RECORD EXCERPTS section start

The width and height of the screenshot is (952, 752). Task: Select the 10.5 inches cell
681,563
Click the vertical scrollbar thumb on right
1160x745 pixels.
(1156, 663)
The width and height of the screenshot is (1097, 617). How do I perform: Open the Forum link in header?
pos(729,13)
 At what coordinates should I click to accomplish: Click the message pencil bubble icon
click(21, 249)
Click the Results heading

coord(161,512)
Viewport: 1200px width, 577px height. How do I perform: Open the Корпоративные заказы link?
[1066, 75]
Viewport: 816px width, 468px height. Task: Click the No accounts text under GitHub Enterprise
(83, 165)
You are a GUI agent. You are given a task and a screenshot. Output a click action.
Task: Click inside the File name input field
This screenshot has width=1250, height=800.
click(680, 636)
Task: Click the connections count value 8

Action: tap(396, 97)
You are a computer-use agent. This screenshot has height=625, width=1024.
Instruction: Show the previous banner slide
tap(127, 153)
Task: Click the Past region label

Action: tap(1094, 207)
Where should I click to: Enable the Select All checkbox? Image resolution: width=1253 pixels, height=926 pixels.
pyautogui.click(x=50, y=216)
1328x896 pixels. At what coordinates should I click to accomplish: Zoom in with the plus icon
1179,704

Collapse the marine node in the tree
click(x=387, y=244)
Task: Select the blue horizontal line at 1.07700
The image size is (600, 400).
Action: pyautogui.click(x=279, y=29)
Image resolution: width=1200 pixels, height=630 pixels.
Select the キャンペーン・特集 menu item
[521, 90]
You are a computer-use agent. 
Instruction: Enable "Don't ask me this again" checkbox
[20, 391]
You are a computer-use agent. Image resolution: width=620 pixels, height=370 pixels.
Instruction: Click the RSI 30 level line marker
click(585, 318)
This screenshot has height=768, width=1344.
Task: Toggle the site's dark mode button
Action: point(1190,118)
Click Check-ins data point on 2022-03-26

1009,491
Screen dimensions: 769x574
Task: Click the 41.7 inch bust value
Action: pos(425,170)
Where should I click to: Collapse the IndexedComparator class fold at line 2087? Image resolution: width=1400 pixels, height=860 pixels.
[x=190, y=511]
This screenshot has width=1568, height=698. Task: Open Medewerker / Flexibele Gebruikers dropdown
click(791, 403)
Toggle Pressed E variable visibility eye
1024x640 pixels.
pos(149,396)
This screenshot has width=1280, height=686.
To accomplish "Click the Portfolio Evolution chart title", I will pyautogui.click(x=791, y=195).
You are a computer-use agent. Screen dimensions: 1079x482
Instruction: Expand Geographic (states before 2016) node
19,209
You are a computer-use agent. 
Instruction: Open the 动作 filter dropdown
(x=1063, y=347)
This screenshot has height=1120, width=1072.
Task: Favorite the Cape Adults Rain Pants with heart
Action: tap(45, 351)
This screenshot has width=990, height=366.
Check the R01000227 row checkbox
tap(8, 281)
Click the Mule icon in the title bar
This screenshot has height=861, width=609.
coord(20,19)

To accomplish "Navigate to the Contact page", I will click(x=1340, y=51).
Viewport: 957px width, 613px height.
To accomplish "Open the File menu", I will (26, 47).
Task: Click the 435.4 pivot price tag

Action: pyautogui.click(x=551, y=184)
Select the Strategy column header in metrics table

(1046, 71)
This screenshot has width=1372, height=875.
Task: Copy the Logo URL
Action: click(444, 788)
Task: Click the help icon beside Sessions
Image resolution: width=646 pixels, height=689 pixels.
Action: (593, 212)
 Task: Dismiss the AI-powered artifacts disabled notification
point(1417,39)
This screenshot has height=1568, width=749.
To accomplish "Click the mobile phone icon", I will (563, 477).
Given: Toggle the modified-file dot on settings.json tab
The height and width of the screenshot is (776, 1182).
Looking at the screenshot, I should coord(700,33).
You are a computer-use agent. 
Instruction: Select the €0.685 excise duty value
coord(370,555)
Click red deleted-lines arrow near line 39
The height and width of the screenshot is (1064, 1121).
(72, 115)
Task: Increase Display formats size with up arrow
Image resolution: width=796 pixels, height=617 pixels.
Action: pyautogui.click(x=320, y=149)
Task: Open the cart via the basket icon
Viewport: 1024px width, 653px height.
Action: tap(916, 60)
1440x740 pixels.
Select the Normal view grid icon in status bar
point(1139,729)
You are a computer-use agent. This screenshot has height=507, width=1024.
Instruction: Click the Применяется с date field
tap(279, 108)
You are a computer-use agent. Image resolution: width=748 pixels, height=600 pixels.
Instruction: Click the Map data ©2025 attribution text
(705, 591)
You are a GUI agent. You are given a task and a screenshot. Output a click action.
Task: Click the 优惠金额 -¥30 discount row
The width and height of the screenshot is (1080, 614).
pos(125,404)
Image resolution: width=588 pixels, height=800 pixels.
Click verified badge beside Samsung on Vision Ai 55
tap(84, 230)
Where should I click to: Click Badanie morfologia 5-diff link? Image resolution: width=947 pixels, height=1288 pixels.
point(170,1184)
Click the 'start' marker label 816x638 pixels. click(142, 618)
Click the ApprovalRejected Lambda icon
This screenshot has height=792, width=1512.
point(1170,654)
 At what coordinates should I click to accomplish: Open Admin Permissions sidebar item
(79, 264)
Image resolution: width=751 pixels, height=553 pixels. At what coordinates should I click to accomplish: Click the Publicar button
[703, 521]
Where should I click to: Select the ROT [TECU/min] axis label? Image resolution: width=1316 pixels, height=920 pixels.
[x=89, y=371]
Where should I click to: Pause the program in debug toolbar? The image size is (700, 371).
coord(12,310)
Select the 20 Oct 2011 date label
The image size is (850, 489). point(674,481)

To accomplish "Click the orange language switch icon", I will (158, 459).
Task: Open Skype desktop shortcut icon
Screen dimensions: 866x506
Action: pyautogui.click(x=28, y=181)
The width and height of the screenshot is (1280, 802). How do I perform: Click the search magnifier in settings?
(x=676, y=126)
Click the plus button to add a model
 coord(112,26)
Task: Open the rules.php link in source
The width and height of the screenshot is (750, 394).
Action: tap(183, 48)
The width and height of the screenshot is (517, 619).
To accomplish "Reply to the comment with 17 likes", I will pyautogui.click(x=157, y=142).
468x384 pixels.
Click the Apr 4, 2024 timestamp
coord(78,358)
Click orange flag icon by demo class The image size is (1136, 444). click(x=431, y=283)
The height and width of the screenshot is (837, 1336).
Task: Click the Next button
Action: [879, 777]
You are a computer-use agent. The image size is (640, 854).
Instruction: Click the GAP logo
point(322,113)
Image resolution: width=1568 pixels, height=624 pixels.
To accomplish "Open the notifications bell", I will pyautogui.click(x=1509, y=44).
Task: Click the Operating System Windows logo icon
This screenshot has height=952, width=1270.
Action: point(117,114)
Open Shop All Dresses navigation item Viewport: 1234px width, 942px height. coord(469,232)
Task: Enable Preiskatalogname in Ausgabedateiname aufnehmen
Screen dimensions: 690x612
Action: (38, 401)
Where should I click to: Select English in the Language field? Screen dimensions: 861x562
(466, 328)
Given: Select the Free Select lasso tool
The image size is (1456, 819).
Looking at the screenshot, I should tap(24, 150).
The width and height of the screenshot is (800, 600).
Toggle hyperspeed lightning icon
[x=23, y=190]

RECORD EXCERPTS section end

_ACTIVITY_
Could you please repeat the data exactly as given?

_EXERCISE RESPONSE_
The width and height of the screenshot is (952, 752). Task: Select the 10.5 inches cell
681,563
Click the vertical scrollbar thumb on right
1160x745 pixels.
(1156, 663)
The width and height of the screenshot is (1097, 617). How do I perform: Open the Forum link in header?
pos(729,13)
 At what coordinates should I click to accomplish: Click the message pencil bubble icon
click(21, 249)
Click the Results heading

coord(161,512)
Viewport: 1200px width, 577px height. How do I perform: Open the Корпоративные заказы link?
[1066, 75]
Viewport: 816px width, 468px height. Task: Click the No accounts text under GitHub Enterprise
(83, 165)
You are a GUI agent. You are given a task and a screenshot. Output a click action.
Task: Click inside the File name input field
This screenshot has width=1250, height=800.
click(680, 636)
Task: Click the connections count value 8

Action: tap(396, 97)
You are a computer-use agent. This screenshot has height=625, width=1024.
Instruction: Show the previous banner slide
tap(127, 153)
Task: Click the Past region label

Action: tap(1094, 207)
Where should I click to: Enable the Select All checkbox? Image resolution: width=1253 pixels, height=926 pixels.
pyautogui.click(x=50, y=216)
1328x896 pixels. At what coordinates should I click to accomplish: Zoom in with the plus icon
1179,704

Collapse the marine node in the tree
click(x=387, y=244)
Task: Select the blue horizontal line at 1.07700
The image size is (600, 400).
Action: pyautogui.click(x=279, y=29)
Image resolution: width=1200 pixels, height=630 pixels.
Select the キャンペーン・特集 menu item
[521, 90]
You are a computer-use agent. 
Instruction: Enable "Don't ask me this again" checkbox
[20, 391]
You are a computer-use agent. Image resolution: width=620 pixels, height=370 pixels.
Instruction: Click the RSI 30 level line marker
click(585, 318)
This screenshot has height=768, width=1344.
Task: Toggle the site's dark mode button
Action: point(1190,118)
Click Check-ins data point on 2022-03-26

1009,491
Screen dimensions: 769x574
Task: Click the 41.7 inch bust value
Action: pos(425,170)
Where should I click to: Collapse the IndexedComparator class fold at line 2087? Image resolution: width=1400 pixels, height=860 pixels.
[x=190, y=511]
This screenshot has width=1568, height=698. Task: Open Medewerker / Flexibele Gebruikers dropdown
click(791, 403)
Toggle Pressed E variable visibility eye
1024x640 pixels.
pos(149,396)
This screenshot has width=1280, height=686.
To accomplish "Click the Portfolio Evolution chart title", I will pyautogui.click(x=791, y=195).
You are a computer-use agent. Screen dimensions: 1079x482
Instruction: Expand Geographic (states before 2016) node
19,209
You are a computer-use agent. 
Instruction: Open the 动作 filter dropdown
(x=1063, y=347)
This screenshot has height=1120, width=1072.
Task: Favorite the Cape Adults Rain Pants with heart
Action: tap(45, 351)
This screenshot has width=990, height=366.
Check the R01000227 row checkbox
tap(8, 281)
Click the Mule icon in the title bar
This screenshot has height=861, width=609.
coord(20,19)

To accomplish "Navigate to the Contact page", I will click(x=1340, y=51).
Viewport: 957px width, 613px height.
To accomplish "Open the File menu", I will (26, 47).
Task: Click the 435.4 pivot price tag

Action: pyautogui.click(x=551, y=184)
Select the Strategy column header in metrics table

(1046, 71)
This screenshot has width=1372, height=875.
Task: Copy the Logo URL
Action: click(444, 788)
Task: Click the help icon beside Sessions
Image resolution: width=646 pixels, height=689 pixels.
Action: (593, 212)
 Task: Dismiss the AI-powered artifacts disabled notification
point(1417,39)
This screenshot has height=1568, width=749.
To accomplish "Click the mobile phone icon", I will (563, 477).
Given: Toggle the modified-file dot on settings.json tab
The height and width of the screenshot is (776, 1182).
Looking at the screenshot, I should coord(700,33).
You are a computer-use agent. 
Instruction: Select the €0.685 excise duty value
coord(370,555)
Click red deleted-lines arrow near line 39
The height and width of the screenshot is (1064, 1121).
(72, 115)
Task: Increase Display formats size with up arrow
Image resolution: width=796 pixels, height=617 pixels.
Action: pyautogui.click(x=320, y=149)
Task: Open the cart via the basket icon
Viewport: 1024px width, 653px height.
Action: tap(916, 60)
1440x740 pixels.
Select the Normal view grid icon in status bar
point(1139,729)
You are a computer-use agent. This screenshot has height=507, width=1024.
Instruction: Click the Применяется с date field
tap(279, 108)
You are a computer-use agent. Image resolution: width=748 pixels, height=600 pixels.
Instruction: Click the Map data ©2025 attribution text
(705, 591)
You are a GUI agent. You are given a task and a screenshot. Output a click action.
Task: Click the 优惠金额 -¥30 discount row
The width and height of the screenshot is (1080, 614).
pos(125,404)
Image resolution: width=588 pixels, height=800 pixels.
Click verified badge beside Samsung on Vision Ai 55
tap(84, 230)
Where should I click to: Click Badanie morfologia 5-diff link? Image resolution: width=947 pixels, height=1288 pixels.
point(170,1184)
Click the 'start' marker label 816x638 pixels. click(142, 618)
Click the ApprovalRejected Lambda icon
This screenshot has height=792, width=1512.
point(1170,654)
 At what coordinates should I click to accomplish: Open Admin Permissions sidebar item
(79, 264)
Image resolution: width=751 pixels, height=553 pixels. At what coordinates should I click to accomplish: Click the Publicar button
[703, 521]
Where should I click to: Select the ROT [TECU/min] axis label? Image resolution: width=1316 pixels, height=920 pixels.
[x=89, y=371]
Where should I click to: Pause the program in debug toolbar? The image size is (700, 371).
coord(12,310)
Select the 20 Oct 2011 date label
The image size is (850, 489). point(674,481)

To accomplish "Click the orange language switch icon", I will (158, 459).
Task: Open Skype desktop shortcut icon
Screen dimensions: 866x506
Action: pyautogui.click(x=28, y=181)
The width and height of the screenshot is (1280, 802). How do I perform: Click the search magnifier in settings?
(x=676, y=126)
Click the plus button to add a model
 coord(112,26)
Task: Open the rules.php link in source
The width and height of the screenshot is (750, 394).
Action: tap(183, 48)
The width and height of the screenshot is (517, 619).
To accomplish "Reply to the comment with 17 likes", I will pyautogui.click(x=157, y=142).
468x384 pixels.
Click the Apr 4, 2024 timestamp
coord(78,358)
Click orange flag icon by demo class The image size is (1136, 444). click(x=431, y=283)
The height and width of the screenshot is (837, 1336).
Task: Click the Next button
Action: [879, 777]
You are a computer-use agent. The image size is (640, 854).
Instruction: Click the GAP logo
point(322,113)
Image resolution: width=1568 pixels, height=624 pixels.
To accomplish "Open the notifications bell", I will pyautogui.click(x=1509, y=44).
Task: Click the Operating System Windows logo icon
This screenshot has height=952, width=1270.
Action: point(117,114)
Open Shop All Dresses navigation item Viewport: 1234px width, 942px height. coord(469,232)
Task: Enable Preiskatalogname in Ausgabedateiname aufnehmen
Screen dimensions: 690x612
Action: (38, 401)
Where should I click to: Select English in the Language field? Screen dimensions: 861x562
(466, 328)
Given: Select the Free Select lasso tool
The image size is (1456, 819).
Looking at the screenshot, I should tap(24, 150).
The width and height of the screenshot is (800, 600).
Toggle hyperspeed lightning icon
[x=23, y=190]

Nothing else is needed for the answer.